The admission by Prime Minister Jacinda Ardern on Newstalk ZB on Tuesday that she was more inclined to believe the young people who have made complaints to the party about sexual assault than her own party officials was incredible.
What is entirely believable is that Monday was the first time Ardern had read a first-hand account of a young woman describing in graphic detail an ordeal she said she went through at the home of a Labour staffer in February 2018.
Until Monday, most of the public reports had been somewhat blunted by being second or third hand and most of it had been about the flawed process that the party called an investigation.
With at least seven complainants, some of whom are talking to National Party deputy leader Paula Bennett and the media, the Prime Minister and her office lost control of the issue some time ago.
By Wednesday, the need for a resignation must have been clear to Ardern's advisers even if it was not to Haworth.
An open letter by the complainants pleading for Haworth's resignation and Ardern's intervention will have had an impact.
It forced her to do what she should have done long ago – demand to see the actual allegations that had been being made to the party.
The resignation of the president today rather than in four weeks' time, and the apology by Ardern, will not give the Prime Minister and her office control.
But it should begin to restore faith in her by the young Labour members. She would not give a fig about the condemnation of National but the open letter will have stung her.

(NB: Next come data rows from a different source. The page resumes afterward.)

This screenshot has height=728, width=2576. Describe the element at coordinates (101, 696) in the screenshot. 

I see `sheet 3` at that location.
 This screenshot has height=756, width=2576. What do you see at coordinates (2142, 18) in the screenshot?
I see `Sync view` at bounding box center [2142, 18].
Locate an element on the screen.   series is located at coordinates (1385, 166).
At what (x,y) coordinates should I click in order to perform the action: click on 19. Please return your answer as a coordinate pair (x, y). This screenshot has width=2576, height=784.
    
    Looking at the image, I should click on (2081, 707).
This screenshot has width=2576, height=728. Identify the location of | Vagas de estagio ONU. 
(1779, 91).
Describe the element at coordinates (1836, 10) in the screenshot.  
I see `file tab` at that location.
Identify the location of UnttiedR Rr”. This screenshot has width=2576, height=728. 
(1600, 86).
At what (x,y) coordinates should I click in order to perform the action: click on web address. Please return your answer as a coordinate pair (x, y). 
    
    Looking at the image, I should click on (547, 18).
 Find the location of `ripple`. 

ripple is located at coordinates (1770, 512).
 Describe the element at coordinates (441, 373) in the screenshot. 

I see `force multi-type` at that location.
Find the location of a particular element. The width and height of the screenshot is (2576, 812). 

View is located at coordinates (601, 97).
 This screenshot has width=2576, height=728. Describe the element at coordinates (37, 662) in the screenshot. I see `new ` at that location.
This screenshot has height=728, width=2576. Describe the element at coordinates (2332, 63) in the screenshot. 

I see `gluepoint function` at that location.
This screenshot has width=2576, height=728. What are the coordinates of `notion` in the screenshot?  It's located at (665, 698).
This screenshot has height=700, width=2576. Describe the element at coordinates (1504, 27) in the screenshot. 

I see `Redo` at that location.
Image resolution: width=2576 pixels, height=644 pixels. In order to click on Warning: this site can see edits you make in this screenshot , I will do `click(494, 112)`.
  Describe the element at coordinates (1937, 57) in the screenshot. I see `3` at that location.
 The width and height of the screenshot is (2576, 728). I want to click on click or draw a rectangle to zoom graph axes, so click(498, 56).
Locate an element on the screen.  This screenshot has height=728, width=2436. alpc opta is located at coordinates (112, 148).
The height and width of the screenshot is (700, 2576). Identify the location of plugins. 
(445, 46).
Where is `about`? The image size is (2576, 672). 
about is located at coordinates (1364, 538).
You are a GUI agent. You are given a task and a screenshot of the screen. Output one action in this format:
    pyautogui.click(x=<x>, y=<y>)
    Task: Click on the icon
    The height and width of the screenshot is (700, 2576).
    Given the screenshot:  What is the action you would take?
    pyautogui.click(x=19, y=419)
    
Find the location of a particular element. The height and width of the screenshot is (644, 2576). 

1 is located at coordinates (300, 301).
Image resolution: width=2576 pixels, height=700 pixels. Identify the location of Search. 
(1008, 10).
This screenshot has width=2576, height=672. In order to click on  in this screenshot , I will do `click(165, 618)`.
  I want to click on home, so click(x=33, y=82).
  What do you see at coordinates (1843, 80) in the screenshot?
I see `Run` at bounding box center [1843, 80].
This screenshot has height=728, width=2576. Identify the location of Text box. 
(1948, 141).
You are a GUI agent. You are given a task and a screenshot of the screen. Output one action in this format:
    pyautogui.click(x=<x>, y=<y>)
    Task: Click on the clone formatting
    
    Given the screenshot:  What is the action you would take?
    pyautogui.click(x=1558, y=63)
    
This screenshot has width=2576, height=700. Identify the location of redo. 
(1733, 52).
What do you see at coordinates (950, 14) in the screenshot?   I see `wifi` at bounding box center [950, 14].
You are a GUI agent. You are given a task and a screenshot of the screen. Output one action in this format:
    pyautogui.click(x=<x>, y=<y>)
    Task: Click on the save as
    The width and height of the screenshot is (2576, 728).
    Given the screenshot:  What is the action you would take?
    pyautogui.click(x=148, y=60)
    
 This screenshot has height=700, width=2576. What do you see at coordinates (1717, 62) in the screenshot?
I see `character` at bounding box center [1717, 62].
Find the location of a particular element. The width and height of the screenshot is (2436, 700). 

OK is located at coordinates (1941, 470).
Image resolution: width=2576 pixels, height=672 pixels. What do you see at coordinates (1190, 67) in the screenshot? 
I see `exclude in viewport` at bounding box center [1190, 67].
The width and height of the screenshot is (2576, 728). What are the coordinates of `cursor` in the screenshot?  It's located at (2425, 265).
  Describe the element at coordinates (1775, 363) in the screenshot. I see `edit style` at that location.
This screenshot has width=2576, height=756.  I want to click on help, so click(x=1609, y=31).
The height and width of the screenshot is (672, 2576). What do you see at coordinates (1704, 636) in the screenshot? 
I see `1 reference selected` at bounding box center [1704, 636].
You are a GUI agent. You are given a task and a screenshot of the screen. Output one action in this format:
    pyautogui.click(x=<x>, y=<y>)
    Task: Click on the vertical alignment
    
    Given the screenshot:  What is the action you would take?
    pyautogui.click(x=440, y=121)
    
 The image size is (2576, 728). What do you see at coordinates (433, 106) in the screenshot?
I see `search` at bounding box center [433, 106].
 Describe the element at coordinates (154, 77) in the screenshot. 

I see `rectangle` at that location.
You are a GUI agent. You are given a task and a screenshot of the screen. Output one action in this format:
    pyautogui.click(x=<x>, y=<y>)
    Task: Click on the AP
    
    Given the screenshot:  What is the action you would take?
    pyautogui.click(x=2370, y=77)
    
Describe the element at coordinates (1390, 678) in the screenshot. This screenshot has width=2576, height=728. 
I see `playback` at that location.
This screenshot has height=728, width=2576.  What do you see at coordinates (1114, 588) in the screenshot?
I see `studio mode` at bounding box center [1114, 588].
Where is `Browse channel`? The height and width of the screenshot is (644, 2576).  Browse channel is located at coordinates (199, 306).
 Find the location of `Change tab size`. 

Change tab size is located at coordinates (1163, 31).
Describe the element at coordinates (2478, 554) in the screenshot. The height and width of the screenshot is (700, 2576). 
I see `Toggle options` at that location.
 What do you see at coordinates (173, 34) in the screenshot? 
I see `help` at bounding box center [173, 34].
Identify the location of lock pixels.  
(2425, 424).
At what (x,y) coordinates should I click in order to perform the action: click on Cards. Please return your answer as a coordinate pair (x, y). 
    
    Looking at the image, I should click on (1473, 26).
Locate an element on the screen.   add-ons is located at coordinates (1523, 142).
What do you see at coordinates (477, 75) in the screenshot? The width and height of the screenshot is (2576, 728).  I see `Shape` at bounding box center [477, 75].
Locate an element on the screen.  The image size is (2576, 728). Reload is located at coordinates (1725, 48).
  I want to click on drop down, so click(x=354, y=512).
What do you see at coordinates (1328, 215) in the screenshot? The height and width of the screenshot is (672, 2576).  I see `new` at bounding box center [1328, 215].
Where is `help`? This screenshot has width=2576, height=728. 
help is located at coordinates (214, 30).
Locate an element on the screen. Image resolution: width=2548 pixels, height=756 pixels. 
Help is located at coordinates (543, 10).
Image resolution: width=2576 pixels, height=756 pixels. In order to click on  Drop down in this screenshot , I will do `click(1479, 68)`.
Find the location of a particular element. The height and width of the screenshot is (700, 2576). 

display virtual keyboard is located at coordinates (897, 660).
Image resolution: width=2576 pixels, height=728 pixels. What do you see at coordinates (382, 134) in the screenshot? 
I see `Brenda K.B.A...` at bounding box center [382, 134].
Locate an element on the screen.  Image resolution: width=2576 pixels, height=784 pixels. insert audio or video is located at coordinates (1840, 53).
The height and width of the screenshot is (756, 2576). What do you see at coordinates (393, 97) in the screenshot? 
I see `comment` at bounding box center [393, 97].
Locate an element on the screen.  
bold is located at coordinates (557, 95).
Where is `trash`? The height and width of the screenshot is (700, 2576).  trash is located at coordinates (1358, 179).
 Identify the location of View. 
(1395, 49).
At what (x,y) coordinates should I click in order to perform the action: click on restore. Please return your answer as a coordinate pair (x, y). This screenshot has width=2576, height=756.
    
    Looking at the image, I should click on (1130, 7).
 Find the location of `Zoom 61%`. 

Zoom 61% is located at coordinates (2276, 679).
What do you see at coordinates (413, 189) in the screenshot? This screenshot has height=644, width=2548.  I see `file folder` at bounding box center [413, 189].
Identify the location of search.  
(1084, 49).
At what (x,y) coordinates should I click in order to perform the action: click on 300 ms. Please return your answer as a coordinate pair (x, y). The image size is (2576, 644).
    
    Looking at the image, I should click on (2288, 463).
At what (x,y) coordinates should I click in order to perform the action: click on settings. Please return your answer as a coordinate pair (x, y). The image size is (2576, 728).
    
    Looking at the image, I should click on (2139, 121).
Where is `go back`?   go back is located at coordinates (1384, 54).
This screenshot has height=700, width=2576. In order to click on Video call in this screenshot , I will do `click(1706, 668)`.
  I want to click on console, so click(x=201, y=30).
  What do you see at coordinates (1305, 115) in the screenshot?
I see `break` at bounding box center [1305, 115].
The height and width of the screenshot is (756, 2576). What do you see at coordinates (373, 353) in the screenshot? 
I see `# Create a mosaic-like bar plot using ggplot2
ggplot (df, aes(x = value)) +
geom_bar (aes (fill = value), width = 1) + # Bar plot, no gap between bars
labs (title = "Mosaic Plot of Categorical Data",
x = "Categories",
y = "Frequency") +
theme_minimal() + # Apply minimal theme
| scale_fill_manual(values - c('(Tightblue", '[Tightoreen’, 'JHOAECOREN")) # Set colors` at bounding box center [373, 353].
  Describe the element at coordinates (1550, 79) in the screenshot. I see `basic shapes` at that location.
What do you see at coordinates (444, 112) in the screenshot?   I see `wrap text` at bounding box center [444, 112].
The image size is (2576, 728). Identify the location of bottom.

National is on the case which is unusual in these types of issues. Normally Labour and National do not take advantage of an internal scandal in the other's party, knowing that it will almost certainly be their turn next.
For example it was New Zealand First, not Labour, which rubbed salt into National's wounds over the Jami-Lee Ross scandal.
But the fact that young Labour members went to Paula Bennett meant the old rules do not apply.
Bennett doubled down on Wednesday, alleging in Parliament that Ardern's most trusted advisers and Finance Minister Grant Robertson knew a lot more about the allegations than has been admitted.
They and Finance Minister Grant Robertson will be the new targets in this running wound.